* **Task item**: In the entries below, repeat only the lines between those holding "How do I perform: Tap" and "The image size is (135, 110).", inclusive. Leave pictures out.

* **Records shown**:
»»
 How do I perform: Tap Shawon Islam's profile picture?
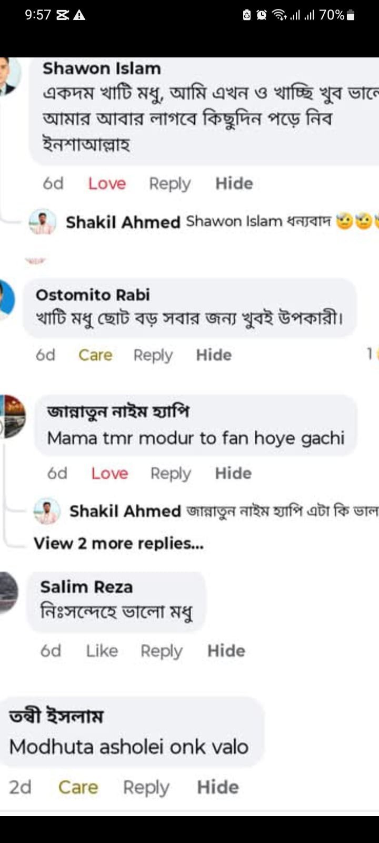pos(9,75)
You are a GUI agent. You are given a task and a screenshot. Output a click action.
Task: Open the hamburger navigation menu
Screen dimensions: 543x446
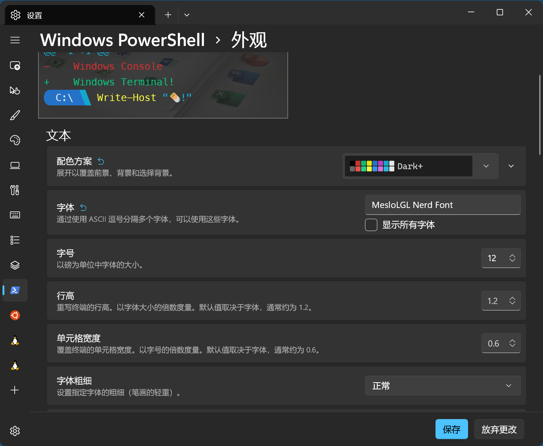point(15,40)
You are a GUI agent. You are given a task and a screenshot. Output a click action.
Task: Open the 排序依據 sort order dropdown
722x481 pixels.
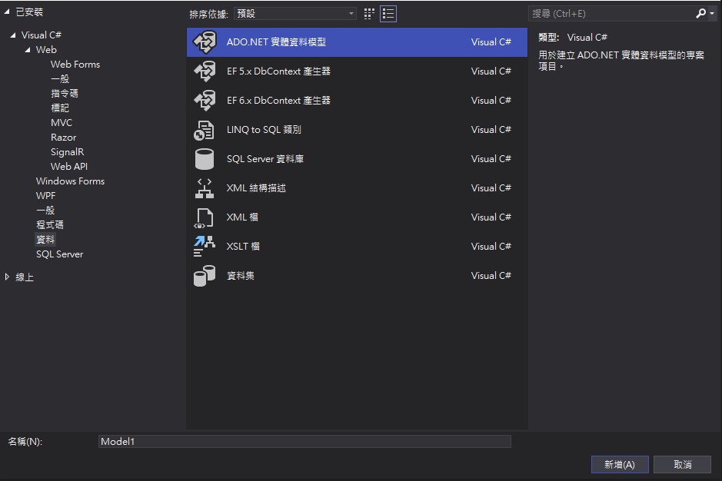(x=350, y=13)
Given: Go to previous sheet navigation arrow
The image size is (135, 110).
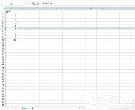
««
»»
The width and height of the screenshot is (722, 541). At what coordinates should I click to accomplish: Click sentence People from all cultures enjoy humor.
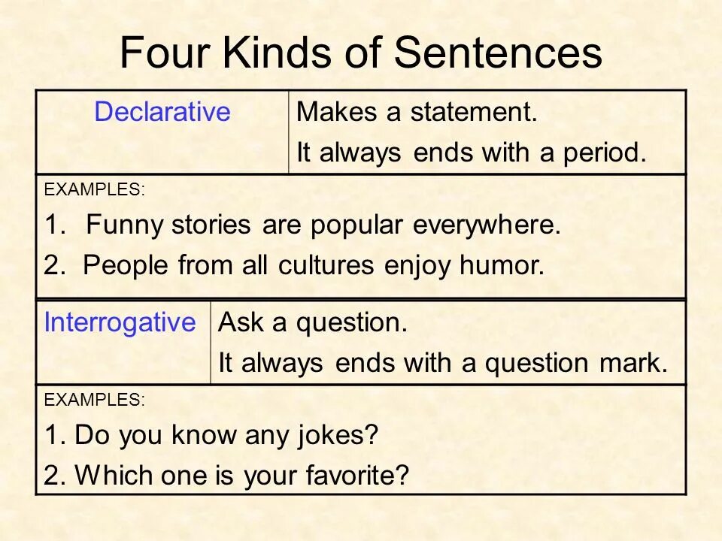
««
* **Exercise response**:
 How do I perform: Tap Shawon Islam's profile picture?
pos(9,75)
You are a GUI agent. You are given a task and a screenshot. Output a click action.
Task: Open the hamburger navigation menu
Screen dimensions: 543x446
point(15,40)
You are a GUI agent. You are given a task and a screenshot. Output a click action.
Task: Open the 排序依據 sort order dropdown
722x481 pixels.
(x=350, y=13)
Given: Go to previous sheet navigation arrow
The image size is (135, 110).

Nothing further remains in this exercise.